WORK ITEM
In the data below, find every line with the word "agent" and copy it out.

[RECORDS SHOWN]

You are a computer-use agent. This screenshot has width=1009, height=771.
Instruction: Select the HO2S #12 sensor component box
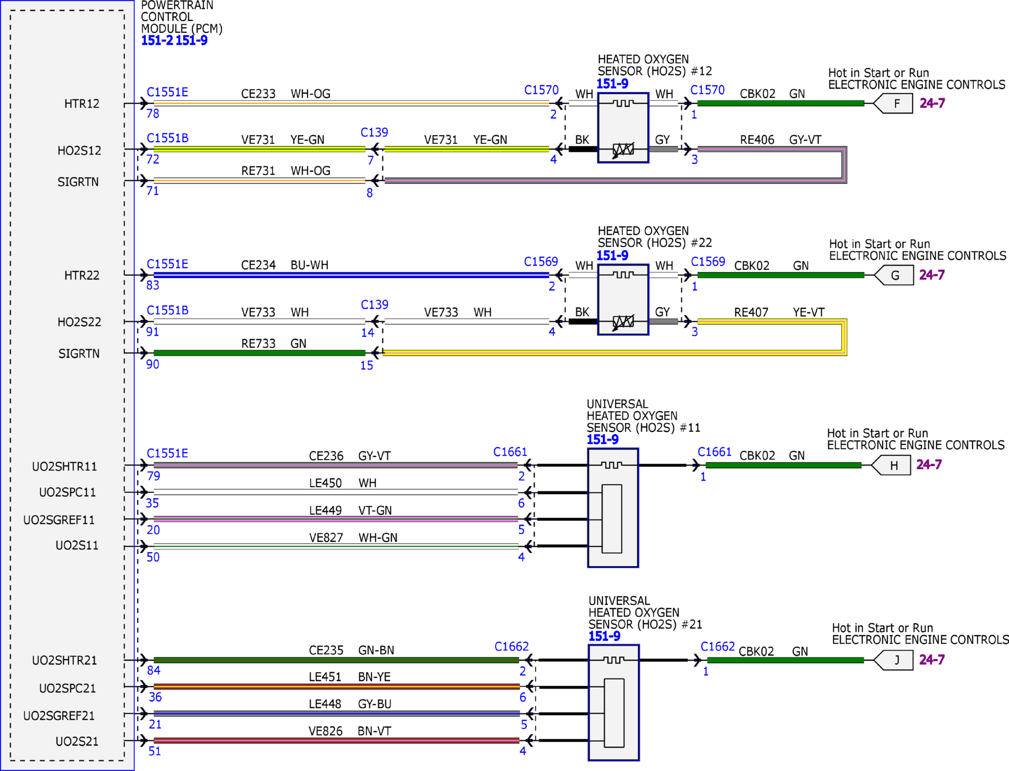[623, 128]
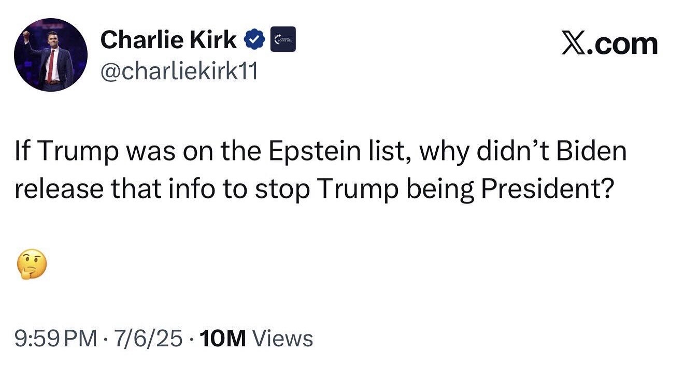Click the blue verified checkmark badge
Screen dimensions: 684x366
click(254, 40)

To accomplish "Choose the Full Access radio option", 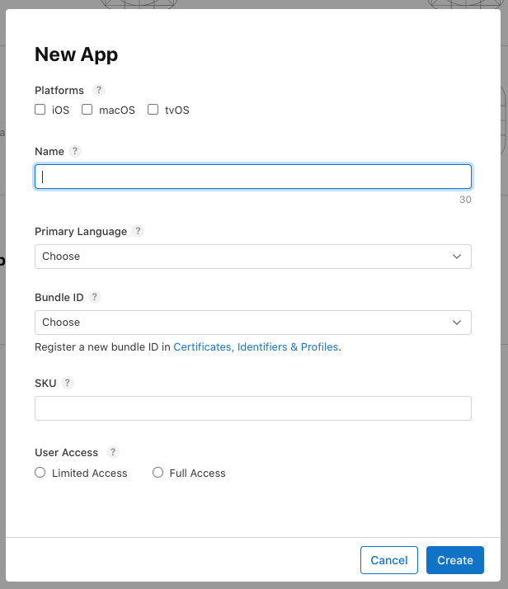I will [158, 472].
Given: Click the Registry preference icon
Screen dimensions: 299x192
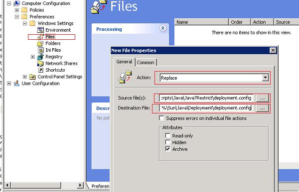Looking at the screenshot, I should coord(40,57).
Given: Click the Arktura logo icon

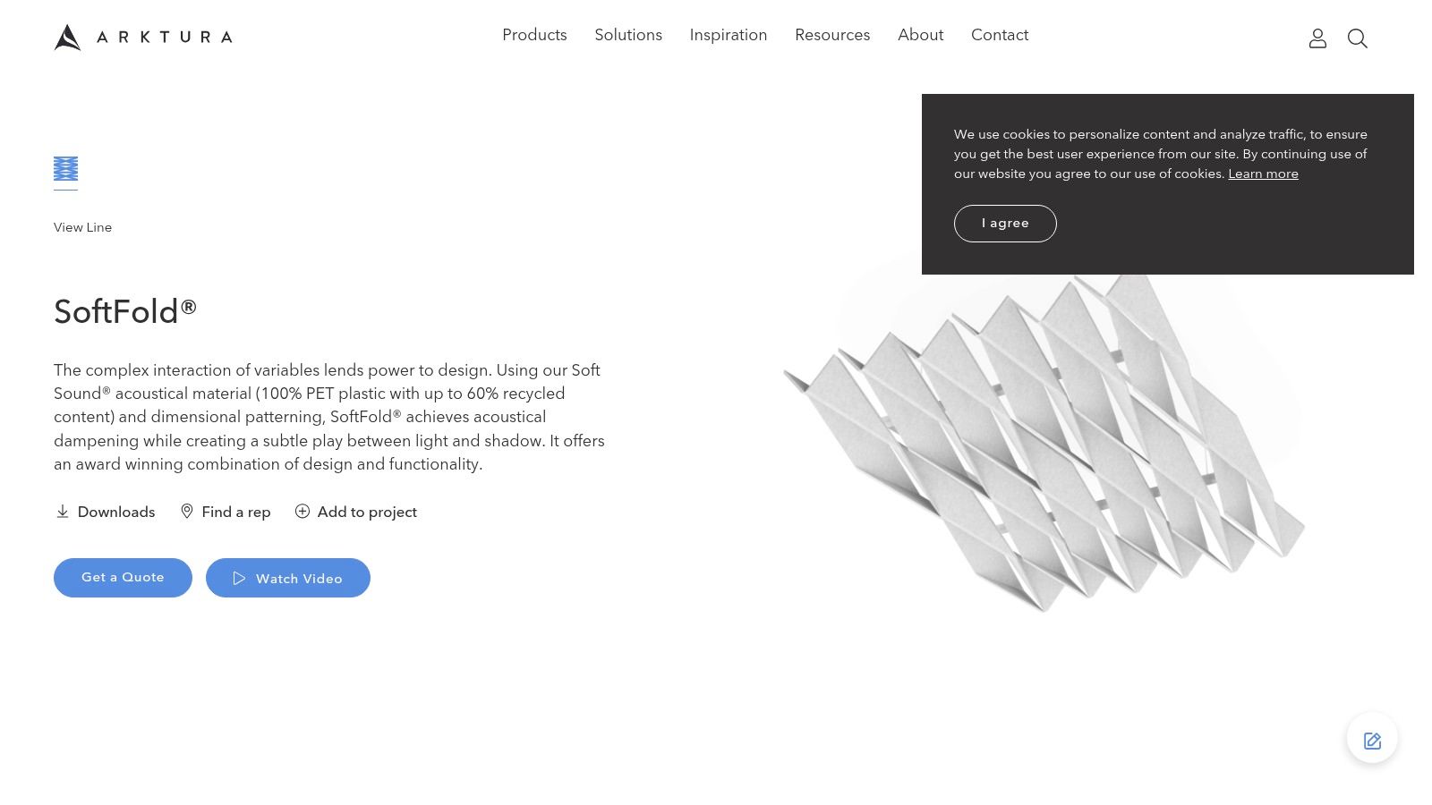Looking at the screenshot, I should [x=67, y=38].
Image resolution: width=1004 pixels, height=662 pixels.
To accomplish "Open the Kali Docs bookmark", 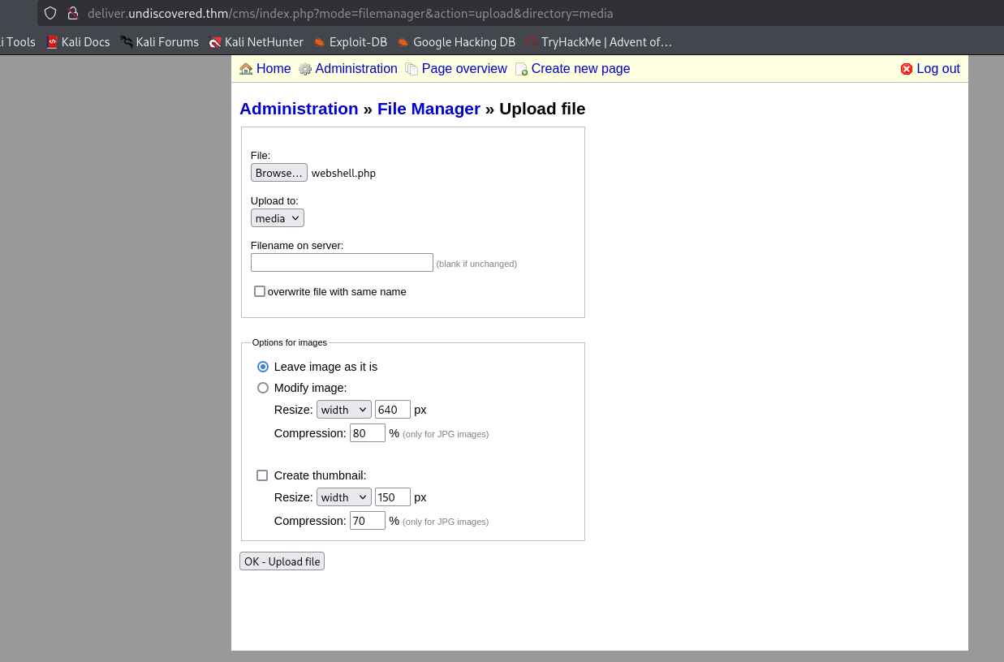I will tap(78, 42).
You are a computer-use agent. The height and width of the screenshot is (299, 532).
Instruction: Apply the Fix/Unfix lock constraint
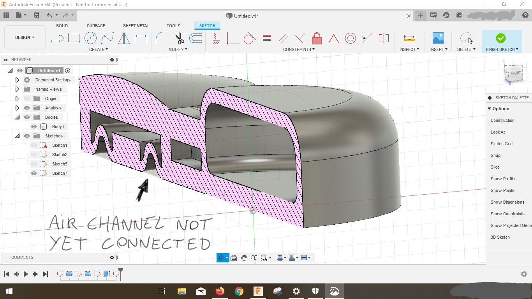pos(317,38)
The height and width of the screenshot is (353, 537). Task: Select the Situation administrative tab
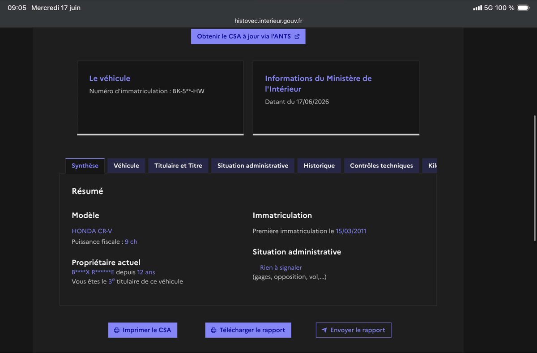tap(253, 166)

[/RECORDS SHOWN]

RESULT FOR THIS TASK
You are a computer-use agent. This screenshot has width=1009, height=771.
You are a computer-use agent. The height and width of the screenshot is (299, 532).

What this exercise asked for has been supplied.